### Records to use
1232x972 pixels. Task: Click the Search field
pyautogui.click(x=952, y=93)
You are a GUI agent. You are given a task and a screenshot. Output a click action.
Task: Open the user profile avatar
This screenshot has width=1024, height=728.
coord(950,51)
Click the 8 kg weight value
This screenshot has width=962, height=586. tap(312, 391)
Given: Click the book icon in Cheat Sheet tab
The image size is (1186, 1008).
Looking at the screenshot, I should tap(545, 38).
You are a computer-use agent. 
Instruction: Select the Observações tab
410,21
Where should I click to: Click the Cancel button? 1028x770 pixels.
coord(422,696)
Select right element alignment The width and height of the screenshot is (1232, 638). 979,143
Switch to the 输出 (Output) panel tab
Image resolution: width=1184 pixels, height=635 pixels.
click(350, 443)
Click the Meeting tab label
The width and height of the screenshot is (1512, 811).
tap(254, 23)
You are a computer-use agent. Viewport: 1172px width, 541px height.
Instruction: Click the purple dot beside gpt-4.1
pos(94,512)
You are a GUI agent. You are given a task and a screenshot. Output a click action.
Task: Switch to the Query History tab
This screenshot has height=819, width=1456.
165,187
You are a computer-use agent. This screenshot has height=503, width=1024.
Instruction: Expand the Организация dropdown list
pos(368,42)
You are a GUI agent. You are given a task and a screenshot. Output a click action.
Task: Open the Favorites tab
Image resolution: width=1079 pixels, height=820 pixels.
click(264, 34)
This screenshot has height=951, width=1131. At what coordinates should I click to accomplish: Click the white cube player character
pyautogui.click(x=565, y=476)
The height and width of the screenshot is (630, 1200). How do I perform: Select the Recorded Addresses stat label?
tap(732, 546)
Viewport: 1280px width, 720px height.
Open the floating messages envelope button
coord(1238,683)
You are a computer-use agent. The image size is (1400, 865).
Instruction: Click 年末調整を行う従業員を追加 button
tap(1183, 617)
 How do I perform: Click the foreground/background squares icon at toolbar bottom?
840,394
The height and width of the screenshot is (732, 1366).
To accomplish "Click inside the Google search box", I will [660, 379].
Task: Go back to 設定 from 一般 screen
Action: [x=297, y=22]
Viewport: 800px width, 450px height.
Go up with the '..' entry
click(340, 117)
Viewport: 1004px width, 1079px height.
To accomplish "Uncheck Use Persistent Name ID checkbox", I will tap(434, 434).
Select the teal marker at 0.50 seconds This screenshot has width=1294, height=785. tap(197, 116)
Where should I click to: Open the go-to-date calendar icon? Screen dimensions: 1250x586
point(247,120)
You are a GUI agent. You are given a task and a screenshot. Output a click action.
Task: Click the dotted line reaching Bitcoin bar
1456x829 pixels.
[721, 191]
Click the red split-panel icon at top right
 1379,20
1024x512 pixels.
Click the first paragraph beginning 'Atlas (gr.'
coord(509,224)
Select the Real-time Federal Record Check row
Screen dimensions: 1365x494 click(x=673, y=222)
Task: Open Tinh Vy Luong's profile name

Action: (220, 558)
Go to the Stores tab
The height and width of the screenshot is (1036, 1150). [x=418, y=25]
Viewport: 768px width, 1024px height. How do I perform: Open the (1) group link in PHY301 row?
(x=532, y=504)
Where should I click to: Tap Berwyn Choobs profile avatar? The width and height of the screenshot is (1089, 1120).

### Task
Transcribe the rows from the line containing "Viewport: 1004px width, 1079px height." to the line containing "(x=532, y=504)", including both of those lines, and copy only that stretch.

### Complete answer
Viewport: 1004px width, 1079px height.
To accomplish "Uncheck Use Persistent Name ID checkbox", I will tap(434, 434).
Select the teal marker at 0.50 seconds This screenshot has width=1294, height=785. tap(197, 116)
Where should I click to: Open the go-to-date calendar icon? Screen dimensions: 1250x586
point(247,120)
You are a GUI agent. You are given a task and a screenshot. Output a click action.
Task: Click the dotted line reaching Bitcoin bar
1456x829 pixels.
[721, 191]
Click the red split-panel icon at top right
 1379,20
1024x512 pixels.
Click the first paragraph beginning 'Atlas (gr.'
coord(509,224)
Select the Real-time Federal Record Check row
Screen dimensions: 1365x494 click(x=673, y=222)
Task: Open Tinh Vy Luong's profile name

Action: (220, 558)
Go to the Stores tab
The height and width of the screenshot is (1036, 1150). [x=418, y=25]
Viewport: 768px width, 1024px height. How do I perform: Open the (1) group link in PHY301 row?
(x=532, y=504)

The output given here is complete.